Knowledge Base (RAG)

Build Retrieval-Augmented Generation over your own documents with the open-source @canarycoders/canaryllm-rag toolkit. Your documents, chunks, embeddings and vector index all stay on your infrastructure — CanaryLLM only does the transient embedding and chat calls, and stores nothing.

Why it's built this way

Embeddings derived from your documents are themselves personal data — text can be partially reconstructed from a vector. Keeping the vectors in your store, not ours, keeps you in control of access, retention and erasure, and means no document content is ever persisted by the gateway. The only thing that crosses the wire is chunk text, embedded transiently on local (LM Studio) inference with no third-country transfer.

Install

bash

bun add @canarycoders/canaryllm-rag @canarycoders/canaryllm

You also need a Postgres with the pgvector extension (or implement the VectorStore interface for another store), and an LM Studio embedding model loaded behind your gateway (e.g. nomic-embed-text-v1.5).

Ingest → retrieve → answer

typescript

import { Pool } from "pg";
import { CanaryLLM } from "@canarycoders/canaryllm";
import { canaryEmbedder, ingestDocuments, retrieve, buildRagMessages } from "@canarycoders/canaryllm-rag";
import { PgVectorStore } from "@canarycoders/canaryllm-rag/store/pgvector";

const client = new CanaryLLM({ apiKey: process.env.CANARYLLM_API_KEY });
const embedder = canaryEmbedder(client, { model: "nomic-embed-text-v1.5" });

const pool = new Pool({ connectionString: process.env.DATABASE_URL });
const store = new PgVectorStore(pool, { dimensions: 768 }); // match your model
await store.migrate(); // creates extension, table, HNSW cosine index

// 1. Ingest — chunk → embed → upsert (your store, your data)
await ingestDocuments(
  [
    { id: "handbook.md", text: handbookText, metadata: { source: "handbook.md" } },
    { id: "policy.md", text: policyText, metadata: { source: "policy.md" } },
  ],
  { embedder, store, chunk: { chunkSize: 512, chunkOverlap: 64 } },
);

// 2. Retrieve — embed the question, search your store
const hits = await retrieve("How many vacation days do I get?", { embedder, store, topK: 5 });

// 3. Answer — grounded completion via the gateway
const messages = buildRagMessages("How many vacation days do I get?", hits);
const answer = await client.chat.complete({ provider: "lmstudio", model: "qwen3-32b", messages });
console.log(answer.content);

Chunking

The recursive splitter packs pieces (paragraph → line → sentence → word) up to chunkSize tokens with chunkOverlap tokens of carry-over.
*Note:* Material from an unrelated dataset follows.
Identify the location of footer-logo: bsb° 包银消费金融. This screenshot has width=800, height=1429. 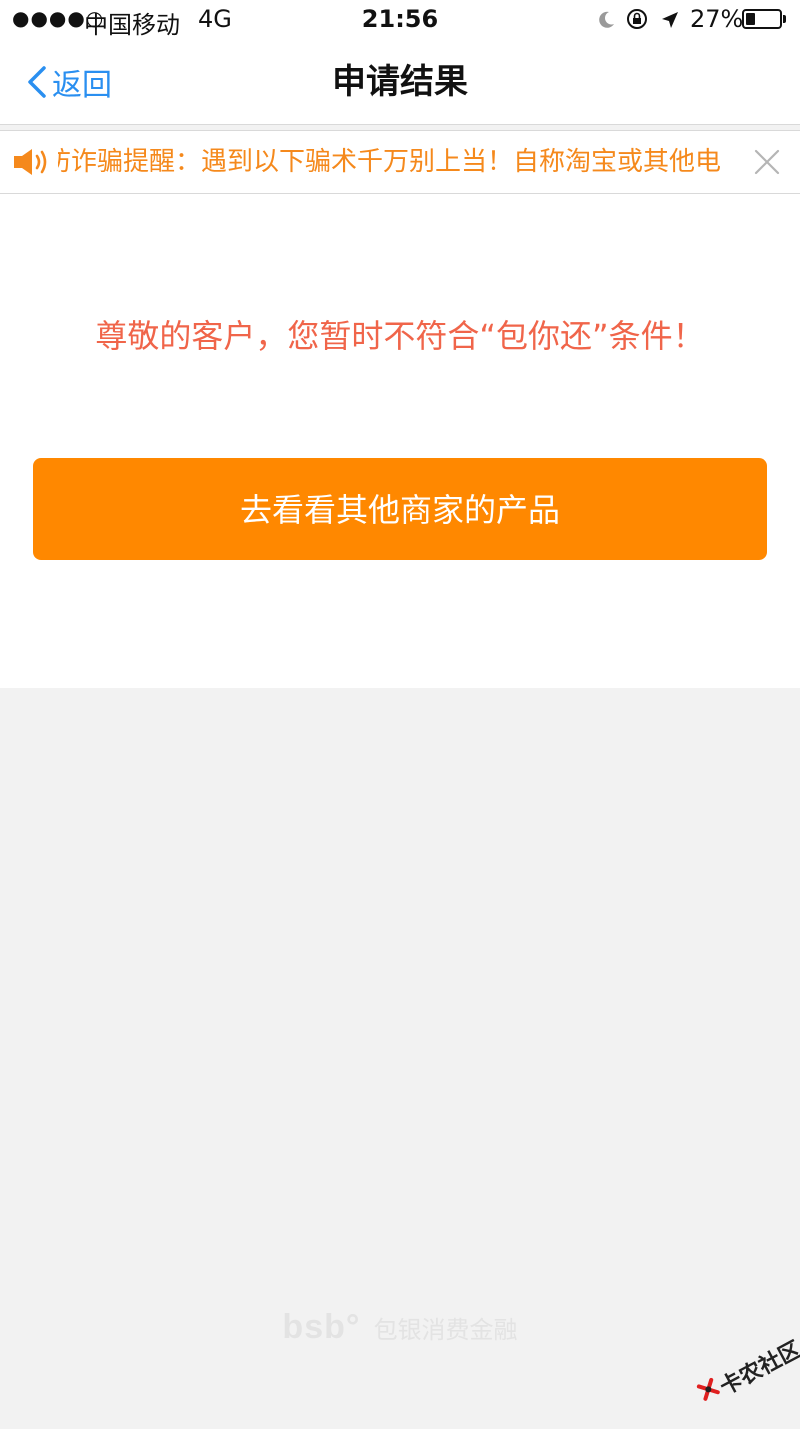
(400, 1328).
The default token count is a ~4-chars-per-token estimate; pass a real tokenizer for exact sizing.

typescript

import { splitTextIntoChunks } from "@canarycoders/canaryllm-rag";

const chunks = splitTextIntoChunks(text, {
  chunkSize: 512,
  chunkOverlap: 64,
  countTokens: (t) => myTokenizer.encode(t).length,
});

Parsing documents

HTML and Markdown have built-in extractors. PDF and DOCX are extracted on your side (so the raw file never leaves your box) and passed in as text.

typescript

import { htmlToText, markdownToText } from "@canarycoders/canaryllm-rag";
import pdf from "pdf-parse";   // your dependency

const text = htmlToText(rawHtml);
const { text: pdfText } = await pdf(await Bun.file("contract.pdf").arrayBuffer());

await ingestDocuments(
  [{ id: "contract.pdf", text: pdfText, metadata: { source: "contract.pdf" } }],
  { embedder, store },
);

pgvector schema

store.migrate() creates this for you, but here it is for reference. The dimension must match your embedding model.

sql

CREATE EXTENSION IF NOT EXISTS vector;

CREATE TABLE rag_chunks (
  id          text PRIMARY KEY,
  document_id text NOT NULL,
  chunk_index integer NOT NULL,
  text        text NOT NULL,
  metadata    jsonb NOT NULL DEFAULT '{}'::jsonb,
  embedding   vector(768) NOT NULL
);

CREATE INDEX ON rag_chunks USING hnsw (embedding vector_cosine_ops);

Custom stores

Implement the VectorStore interface to back the toolkit with sqlite-vec, Qdrant, Weaviate, etc. PgVectorStore takes any node-postgres-shaped client, so the pg driver and your credentials stay your dependency and never touch the package.